O negados conhece como ninguém as artes do auto-flagelo.

E como tal, não para se divertir, espera que ela termine exausta por sobre os lençois, estes já amarfanhados. Quase nojentos.

Ele não brinca com seu pai. Ele quer apenas provar que este mundo agora é dele. Assim, busca em Alice, o que buscou durante seu tempo por aqui: verdades que não levam para o céu.

Lá fora, enquanto a chuva diminui seu volume, Heitor aguarda ansioso o farol se abrir. Ele, é necessariamente a nulidade. Preso em seu terno de qualquer cor, pensa em seus filhos. Em qualquer coisa que o liberte de querer. Mas ao seu lado, o negador incita-o. Fustiga sua alma com o desejo da matéria. E assim, envolto, imerso em sua própria cobriça, não hesita em, mais tarde , roubar como roubam os civilizados.

A noite despenca das alturas mais inimagináveis sobre a terra, e o que já era sem graça, cinza, agora é negro, ligeiramente rôxo, por causa das luzes da cidade. Por causa da poluição.

E pelos bares, vou vendo almas que cantam, almas que bebem, fumam, se contorcem.

No porão do bar amarelo, onde provavelmente já reinou um pouco de elegância, vejo o negador apertar os nós. Nós que prendem o feminino corpo de Oberon. Este, um invertido insólito, se compraz com nós e agulhas, suspenso , torturado. Ao seu ouvido, o negador pronuncia com palavras imateriais, poemas sobre mães e agregados. Ninguém percebe.

Logo acima, no palco, onde os pingos de chuva vez por outra se apresentam, está a cantora. Esta, uma decadente experiência do ser humano, canta coisas tão ininteligíveis, que é alvo de copos, xingamentos e olhares de desprezo. Em sua mente, apenas o filho que foi para a lata de lixo. Mas que retornou em seus sonhos, coberto de placenta, pedindo um pouco mais de Wisky.

O negador não se diverte. Ele nunca se divertiru. Ele não quer é estar sozinho. Não no dia em que tiver de enfrentar a sua própria condição de marionete.

Por isso, sobre a cama de Alice, agora, dorme um corpo de homem. E ela, observa constrangida. É a culpa. É o tempo de todas as coisas. A imperfeição do ato de ser livre.

Heitor, furioso, não percebeu que nem todo o dinheiro do mundo, poderia salvá-lo de sua condição de nulidade. Nada é menor que o homem inaceitável.

E eu posso observar tudo isso, dada a minha condição de semi-humano.
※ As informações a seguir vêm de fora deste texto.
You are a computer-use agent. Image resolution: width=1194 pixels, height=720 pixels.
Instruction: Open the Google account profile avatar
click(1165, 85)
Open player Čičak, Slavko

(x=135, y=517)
Meio humano, meio nada.

Enquanto o negador percorre as ruas, com sua camisa verde e seus sapatos de couro italianos, fica um rastro. Um cheiro de perfume com notas amadeiradas. Sãndalo. Ele não puxa o gatilho. Ele não trai. Ele não produz a fome. Ele apenas, sutilmente, sugere. Assim como as senhoras decadentes sugerem aos seus netos "Parsifal", que comprem esta ou aquela égua reprodutora.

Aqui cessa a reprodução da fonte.